Problem: A word-for-word copy of the entries is the only acceptable reply.

Input records:
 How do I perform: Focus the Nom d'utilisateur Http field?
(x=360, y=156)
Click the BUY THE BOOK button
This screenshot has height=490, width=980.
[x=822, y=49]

Finished exercise:
 How do I perform: Focus the Nom d'utilisateur Http field?
(x=360, y=156)
Click the BUY THE BOOK button
This screenshot has height=490, width=980.
[x=822, y=49]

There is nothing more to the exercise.